◆ Problem to work on
Only one stretch of the data below should be repeated: the lines from the line containing "Task: Go back to Search Art breadcrumb" through the line containing "Open the See more ellipsis menu", inclusive, exactly as they are.

[Data entries]
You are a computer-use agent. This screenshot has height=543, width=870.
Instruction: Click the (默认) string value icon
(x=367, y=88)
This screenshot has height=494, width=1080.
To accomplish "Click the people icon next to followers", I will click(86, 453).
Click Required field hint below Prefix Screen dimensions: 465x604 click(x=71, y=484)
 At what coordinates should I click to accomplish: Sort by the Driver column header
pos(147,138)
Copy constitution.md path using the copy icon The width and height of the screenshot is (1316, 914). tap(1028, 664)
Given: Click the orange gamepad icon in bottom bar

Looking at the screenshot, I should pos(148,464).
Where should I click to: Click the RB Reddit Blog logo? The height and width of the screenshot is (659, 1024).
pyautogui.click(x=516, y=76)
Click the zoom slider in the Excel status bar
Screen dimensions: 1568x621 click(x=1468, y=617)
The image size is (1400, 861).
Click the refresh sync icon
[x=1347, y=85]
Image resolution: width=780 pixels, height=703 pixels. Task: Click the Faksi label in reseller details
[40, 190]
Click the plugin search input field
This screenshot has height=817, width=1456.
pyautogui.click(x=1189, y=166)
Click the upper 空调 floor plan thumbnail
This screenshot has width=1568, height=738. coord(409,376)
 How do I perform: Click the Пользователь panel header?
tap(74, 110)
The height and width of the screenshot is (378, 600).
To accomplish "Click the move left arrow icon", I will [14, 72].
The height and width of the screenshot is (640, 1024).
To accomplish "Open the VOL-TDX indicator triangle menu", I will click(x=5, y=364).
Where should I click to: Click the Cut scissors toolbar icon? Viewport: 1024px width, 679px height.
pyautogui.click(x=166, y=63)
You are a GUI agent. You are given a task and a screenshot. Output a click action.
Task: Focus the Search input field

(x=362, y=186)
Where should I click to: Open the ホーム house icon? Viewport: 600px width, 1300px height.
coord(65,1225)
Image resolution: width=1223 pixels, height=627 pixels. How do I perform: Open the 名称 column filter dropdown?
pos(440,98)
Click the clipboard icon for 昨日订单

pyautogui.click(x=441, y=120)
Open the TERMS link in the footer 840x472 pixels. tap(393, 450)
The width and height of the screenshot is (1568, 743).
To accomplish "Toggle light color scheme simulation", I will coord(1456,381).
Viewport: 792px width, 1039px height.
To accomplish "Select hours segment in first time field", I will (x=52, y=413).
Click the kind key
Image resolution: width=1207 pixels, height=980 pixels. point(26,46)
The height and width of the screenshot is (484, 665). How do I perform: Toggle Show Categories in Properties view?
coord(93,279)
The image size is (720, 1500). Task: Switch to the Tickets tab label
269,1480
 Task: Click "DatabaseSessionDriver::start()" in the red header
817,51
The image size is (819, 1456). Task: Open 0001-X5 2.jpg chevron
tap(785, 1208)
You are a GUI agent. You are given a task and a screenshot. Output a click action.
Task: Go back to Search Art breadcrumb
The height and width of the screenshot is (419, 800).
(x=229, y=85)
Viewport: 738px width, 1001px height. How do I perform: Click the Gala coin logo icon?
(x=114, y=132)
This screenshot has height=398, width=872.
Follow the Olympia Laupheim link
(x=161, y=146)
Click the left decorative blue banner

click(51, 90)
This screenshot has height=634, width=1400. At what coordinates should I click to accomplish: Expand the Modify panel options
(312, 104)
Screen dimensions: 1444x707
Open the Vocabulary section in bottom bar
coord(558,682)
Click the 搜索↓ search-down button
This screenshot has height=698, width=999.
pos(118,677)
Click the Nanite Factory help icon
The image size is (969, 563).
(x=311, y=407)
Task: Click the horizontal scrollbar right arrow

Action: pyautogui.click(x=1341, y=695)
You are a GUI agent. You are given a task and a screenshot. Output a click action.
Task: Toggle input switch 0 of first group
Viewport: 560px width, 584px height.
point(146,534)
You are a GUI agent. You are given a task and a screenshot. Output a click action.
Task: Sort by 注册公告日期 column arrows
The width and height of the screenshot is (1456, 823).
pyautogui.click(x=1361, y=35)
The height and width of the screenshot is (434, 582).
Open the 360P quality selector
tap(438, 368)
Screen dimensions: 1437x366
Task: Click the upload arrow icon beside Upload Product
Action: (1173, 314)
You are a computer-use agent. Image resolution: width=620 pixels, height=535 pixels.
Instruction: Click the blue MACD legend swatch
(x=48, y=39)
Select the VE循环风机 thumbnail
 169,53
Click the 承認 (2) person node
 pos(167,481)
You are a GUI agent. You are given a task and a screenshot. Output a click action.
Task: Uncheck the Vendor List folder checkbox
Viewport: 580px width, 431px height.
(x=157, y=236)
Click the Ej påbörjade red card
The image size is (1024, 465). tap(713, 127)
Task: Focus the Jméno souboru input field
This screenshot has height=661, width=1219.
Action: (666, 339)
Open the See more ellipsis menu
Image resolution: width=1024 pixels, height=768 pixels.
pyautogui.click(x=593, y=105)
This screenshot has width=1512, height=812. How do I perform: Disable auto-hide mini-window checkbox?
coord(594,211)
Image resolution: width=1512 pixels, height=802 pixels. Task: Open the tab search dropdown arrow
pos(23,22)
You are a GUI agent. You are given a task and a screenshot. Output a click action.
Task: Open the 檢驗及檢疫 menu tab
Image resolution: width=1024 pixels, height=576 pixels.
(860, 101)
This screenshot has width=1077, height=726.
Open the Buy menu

◆ Output for this exercise
Task: Go back to Search Art breadcrumb
The height and width of the screenshot is (419, 800).
(x=229, y=85)
Viewport: 738px width, 1001px height. How do I perform: Click the Gala coin logo icon?
(x=114, y=132)
This screenshot has height=398, width=872.
Follow the Olympia Laupheim link
(x=161, y=146)
Click the left decorative blue banner

click(51, 90)
This screenshot has height=634, width=1400. At what coordinates should I click to accomplish: Expand the Modify panel options
(312, 104)
Screen dimensions: 1444x707
Open the Vocabulary section in bottom bar
coord(558,682)
Click the 搜索↓ search-down button
This screenshot has height=698, width=999.
pos(118,677)
Click the Nanite Factory help icon
The image size is (969, 563).
(x=311, y=407)
Task: Click the horizontal scrollbar right arrow

Action: pyautogui.click(x=1341, y=695)
You are a GUI agent. You are given a task and a screenshot. Output a click action.
Task: Toggle input switch 0 of first group
Viewport: 560px width, 584px height.
point(146,534)
You are a GUI agent. You are given a task and a screenshot. Output a click action.
Task: Sort by 注册公告日期 column arrows
The width and height of the screenshot is (1456, 823).
pyautogui.click(x=1361, y=35)
The height and width of the screenshot is (434, 582).
Open the 360P quality selector
tap(438, 368)
Screen dimensions: 1437x366
Task: Click the upload arrow icon beside Upload Product
Action: (1173, 314)
You are a computer-use agent. Image resolution: width=620 pixels, height=535 pixels.
Instruction: Click the blue MACD legend swatch
(x=48, y=39)
Select the VE循环风机 thumbnail
 169,53
Click the 承認 (2) person node
 pos(167,481)
You are a GUI agent. You are given a task and a screenshot. Output a click action.
Task: Uncheck the Vendor List folder checkbox
Viewport: 580px width, 431px height.
(x=157, y=236)
Click the Ej påbörjade red card
The image size is (1024, 465). tap(713, 127)
Task: Focus the Jméno souboru input field
This screenshot has height=661, width=1219.
Action: (666, 339)
Open the See more ellipsis menu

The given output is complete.